Staging Layer

The ‘architecture’ section of this weblog serves as an introduction for the Data Integration Framework Github repository (also see the collaboration section). This repository contains various sets of documentation that constitute a reference Data Warehouse (DWH) architecture, data integration pattern documentation and supporting metadata and control frameworks.

It contains detailed specifications and approaches to expand on the overview provided here.

Introduction

The main purpose of the Staging Layer is to load source data into the DWH environment for further processing (the process from source-to-staging). In other words, the Staging Layer is responsible for the physical movement of data from the source platform onto the DWH platform. While this sounds straightforward, it often introduces specific challenges due to the required connections / interfaces to other (feeding / source) systems.

In terms of structure, there is usually no major difference between the originating data format and the way it is stored in the Staging Layer. However, there are already some concepts built-in this layer that are foundational to the rest of the system.

Examples of this are the definition of the correct event date/time, load date/time, delta selection and streamlining of the data types. No alterations / transformations to the data contents or its structure will be done.
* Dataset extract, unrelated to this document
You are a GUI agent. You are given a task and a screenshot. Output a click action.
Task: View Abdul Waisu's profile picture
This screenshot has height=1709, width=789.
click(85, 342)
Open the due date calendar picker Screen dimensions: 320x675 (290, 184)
The Staging Layer typically consists of two areas, an optional Landing (or ‘Staging’) Area and a Persistent Staging Area (PSA). In some cases, the functionality of both these areas can be combined into a single data flow.
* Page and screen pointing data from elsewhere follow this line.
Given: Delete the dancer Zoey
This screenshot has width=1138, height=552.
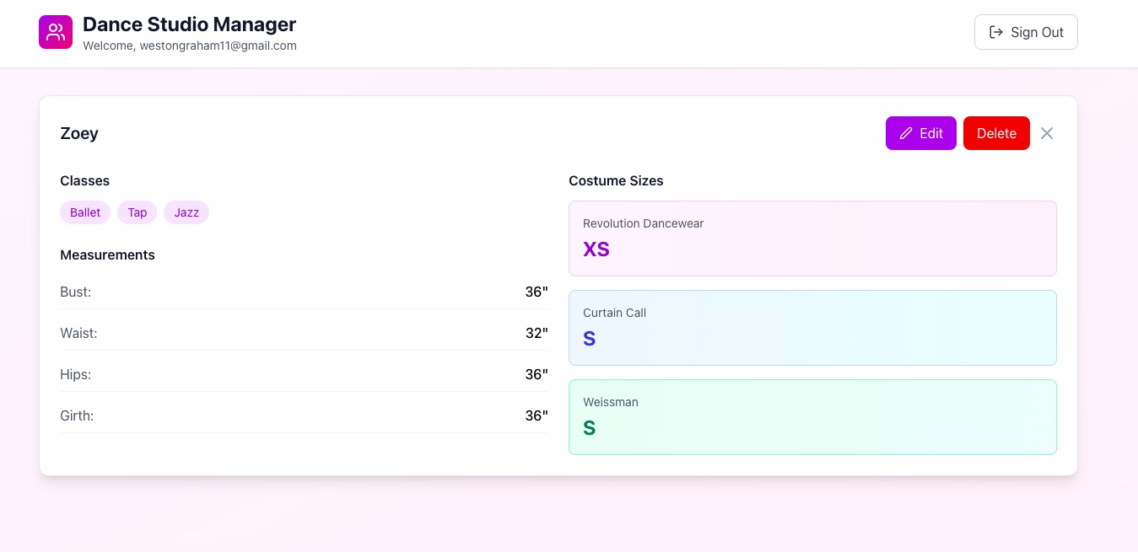Looking at the screenshot, I should coord(996,133).
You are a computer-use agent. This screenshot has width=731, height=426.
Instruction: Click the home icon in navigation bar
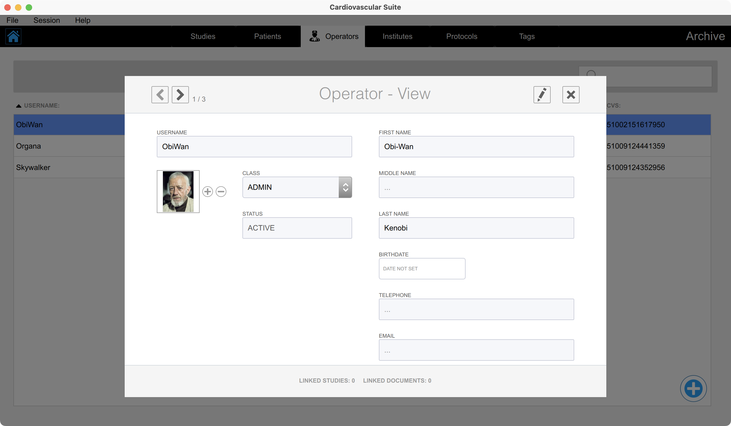13,36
The Landing / Staging Area

The Landing, or ‘Staging’, Area is non-persistent and is therefore emptied every time a (delta selection from a) table is loaded during the ETL process: a truncate/insert mechanism. In this step the source data is copied into the DWH environment. The purpose of the Landing Area is to:

  • Perform Change Data Capture (CDC) and delta selection
  • Loading source data to the Data Warehouse environment
  • Formatting (streamlining) data types
  • Define the correct event date/time going forward

CDC and delta selection

The way data is provided to the Landing Area depends very much on the type of source application, the company guidelines and general availability. Different ways of approaching and acquiring data in general are:

  • Replication of source records
  • Change Data Capture (CDC) mechanisms of the source database system (if available, depends on the DBMS)
  • ‘Push mechanism’; source applications provide a periodical full or delta dump in flat file/CSV or through a direct connection into the Staging Area (landing) tables
  • ‘Pull mechanism’ ; the Data Warehouse access the source tables and selects the delta using a database link or connection. Usually based on creation and alteration dates of the source system
  • Subscription to Enterprise Service Bus (ESB) / messaging

The preference is to use existing interfaces as much as possible, especially if the company has implemented an Enterprise Service Bus (ESB) which is regarded as one of the available source ‘applications’. This removes a lot of discussion regarding definitions and generally simplifies the design and development of the Data Warehouse.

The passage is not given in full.